[Document extract]

# Which Airline to Italy



## JimIg23 (Oct 17, 2010)

Good Morning all.

We are planning to go to Rome (flying from Chicago or NY).  It has been a while since I have flown to Europe (over 10 yrs!)

Any suggestions on which airline to take (price and quality of travel, going coach )?

Thanks!


----------



## classiclincoln (Oct 17, 2010)

For what it's worth, we flew British Air out of Philly (to London to Venice, then from Rome to London to Philly).  I think your departure location may impact your decision.

Stu


----------



## Passepartout (Oct 17, 2010)

Flying coach, I think they are all about the same. Cramped. Memorable food (not great memories), movies you've already seen, boring. If you have a frequent flyer account, that may influence your choice, or which airline services your gateway airport. We usually put Expedia, or fly.com or Orbitz on the project, plug in the dates, and let them alert us as sales come and go. If the date is soon and fixed just pick one from the choices. Sometimes you can book direct instead of one of the above and save a few dollars. Adjusting your dates can sometimes save enough to pay for extra days in hotels and sightseeing. Last Summer we went 2 days earlier and came back a day later to Barcelona and more than paid for our hotels etc.

Jim Ricks


----------



## Carolinian (Oct 17, 2010)

I would check out www.sidestep.com , which also checks sites like Expedia, Orbitz, and some consolidators, as well as all major airlines.

As to in-flight amenities, the European airlines for the most part have kept things like free alcohol in coach, hot towels, and an adequate supply of free newspapers, that the US based airlines hare largely abandoned.  They also tend to have better food.  Sometimes a ticket from a US carrier includes a codeshare flight on European carriers.  The thing to watch in comparing prices, however, is the ''taxes''.  One bad habit of many European airlines is to tack a large fuel surcharge paid to themselves on as a ''tax'', not a very honest practice but all too widespread.


----------



## x3 skier (Oct 18, 2010)

[/Document extract]

-- Directions for this task --
Extend the forum thread on choosing an airline to Italy, starting after its last line. The data after this point is separate from the thread on choosing an airline to Italy.

[Supplied data]

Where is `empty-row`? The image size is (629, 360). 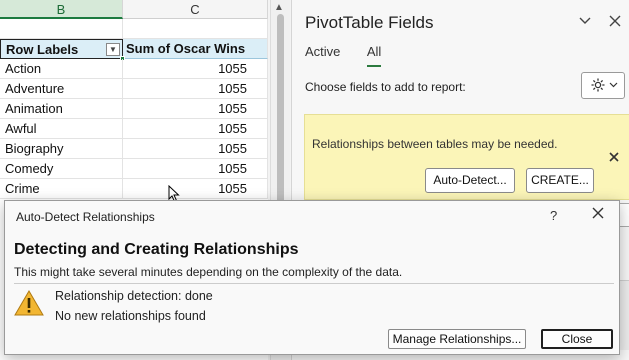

[/Supplied data]

-- Written reply --
Passepartout said:


> Flying coach, I think they are all about the same. Cramped. Memorable food (not great memories), movies you've already seen, boring. If you have a frequent flyer account, that may influence your choice, or which airline services your gateway airport. We usually put Expedia, or fly.com or Orbitz on the project, plug in the dates, and let them alert us as sales come and go. If the date is soon and fixed just pick one from the choices. Sometimes you can book direct instead of one of the above and save a few dollars. Adjusting your dates can sometimes save enough to pay for extra days in hotels and sightseeing. Last Summer we went 2 days earlier and came back a day later to Barcelona and more than paid for our hotels etc.
> 
> Jim Ricks



Good summary! Always fly FF Biz Class for just those reasons.

BTW, just came back from CDG on DL and the AVOD system was inop on the 767. Biz class got a $200 trip voucher and Coach got $100. Surprised me but it will come in handy and pay for my next RT from Steamboat Springs back to DAY. 

Cheers


----------



## kwilson (Oct 18, 2010)

We flew Lufthansa a couple years ago and were very happy with their service.


----------



## pwrshift (Oct 25, 2010)

Alitalia is their national airline but, like their country, they've almost gone under several times and often prime for a strike.  For me, to Rome, Air Canada is best as they have the only nonstop flights from Toronto and I can use my United Air points.  Both, as govt airlines and monopolies, are not known for pleasant on board service...and I found the same attitude with Lufthansa.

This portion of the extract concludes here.